*TASK TO COMPLETE:* Transcribe from the Semantic Web excerpt below, starting with "Actually, work has" and going on through "perform automated reasoning.".

*EXCERPT TO READ:*
►

So what's missing? We've invented machines to extend our muscles, remember our appointments, and convey our thoughts on paper and media. Now we need to apply the same machine leverage to the meaning of the links that we gleefully retrieve with every search. In short, we need to give our surrogates working on the Web the ability to comprehend what is meant by a particular connection.

Actually, work has been progressing on this topic for a number of years. Tim Berners-Lee, inventor of the Internet and most recently the recipient of the Japan Prize for 2002, has embarked on an extension of the Web called the Semantic Web. The goal of the project is to enable computers to share and process data as efficiently as people do. To do this, computers must have access to structured descriptions of information and inference rules that enable them to perform automated reasoning.

As it turns out, artificial intelligence researchers were working on systems like this to represent knowledge before the Web was a gleam in the eye of Berners-Lee. Such systems typically depend on centralized representations of meaning for overlapping concepts such as "parent" or "child of" in a genealogy application, for example.

Yet central control is the antithesis of the Web. Indeed, the Web has exploded even though people have claimed for years that without a well-organized central library of Web resources, no one would ever be sure of finding everything relevant to a search topic.

◄

*Records for finding displayed items:*
►

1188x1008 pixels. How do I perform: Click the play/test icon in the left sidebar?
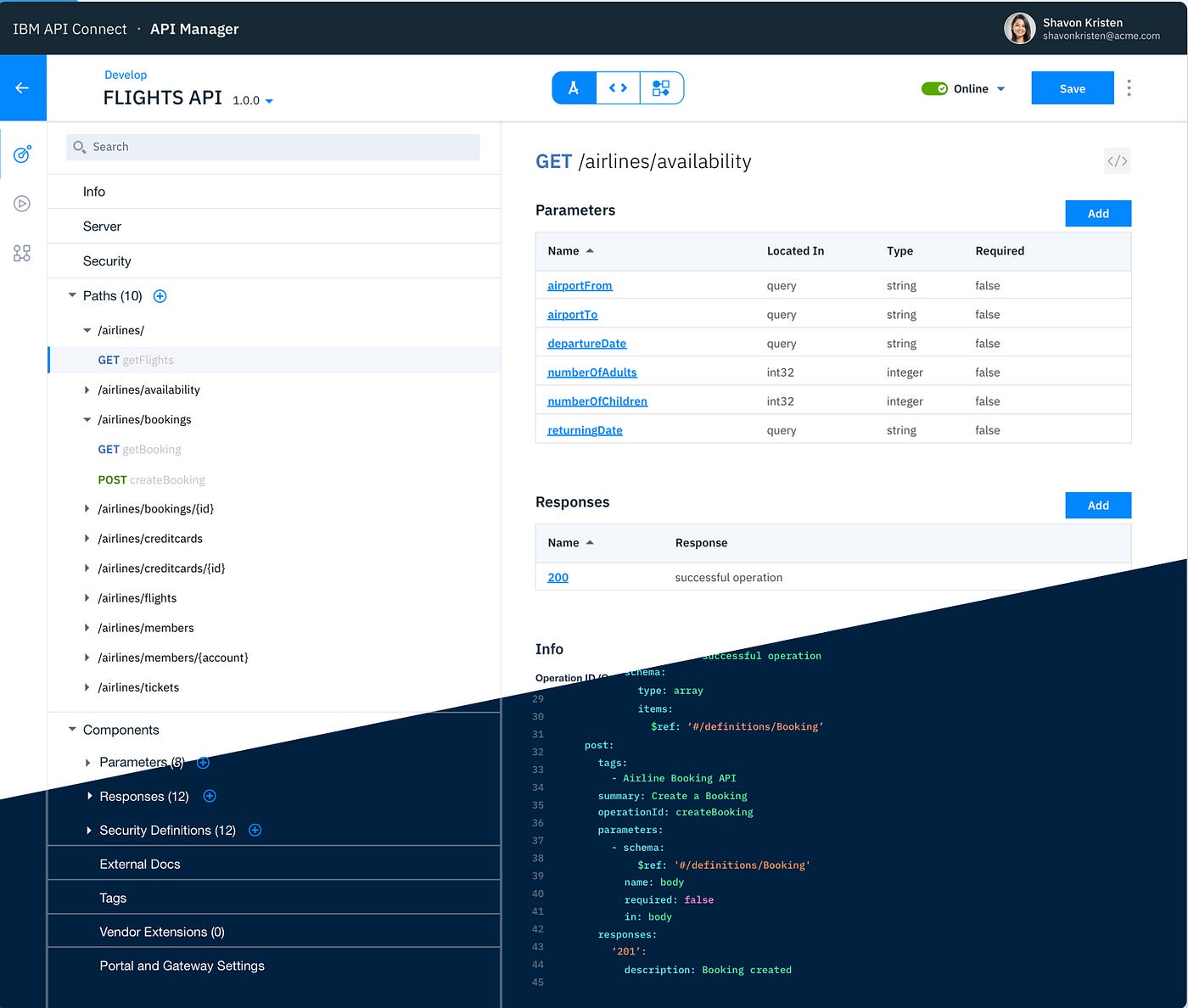[x=22, y=204]
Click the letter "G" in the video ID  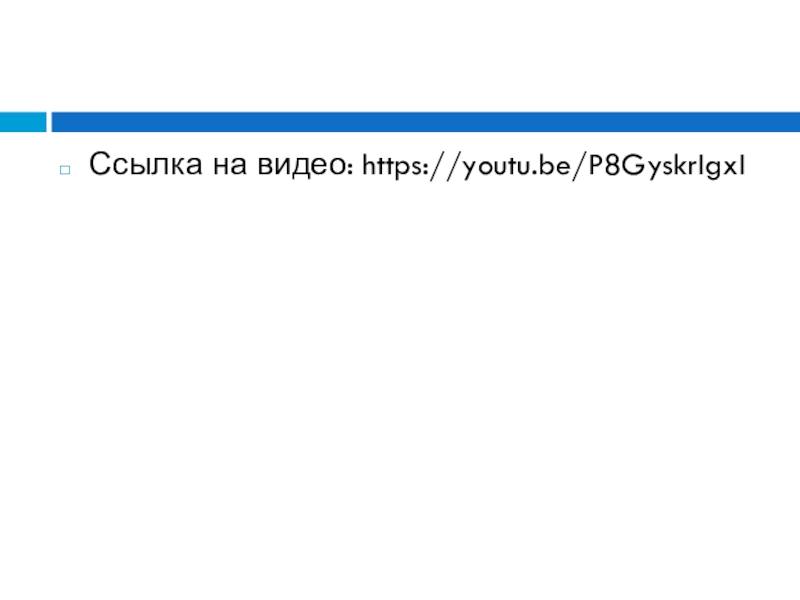click(x=633, y=165)
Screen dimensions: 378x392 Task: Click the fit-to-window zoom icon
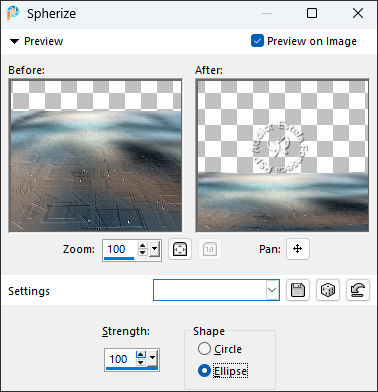click(180, 249)
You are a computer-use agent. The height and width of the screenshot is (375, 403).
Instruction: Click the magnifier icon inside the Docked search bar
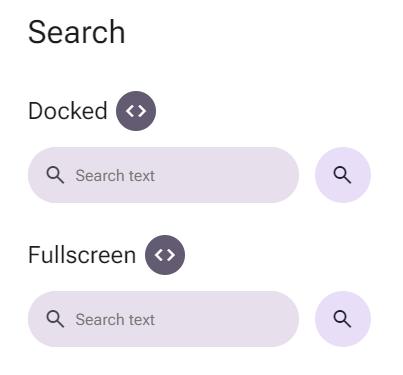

◄

*ANSWER TO THE PROBLEM:*
Actually, work has been progressing on this topic for a number of years. Tim Berners-Lee, inventor of the Internet and most recently the recipient of the Japan Prize for 2002, has embarked on an extension of the Web called the Semantic Web. The goal of the project is to enable computers to share and process data as efficiently as people do. To do this, computers must have access to structured descriptions of information and inference rules that enable them to perform automated reasoning.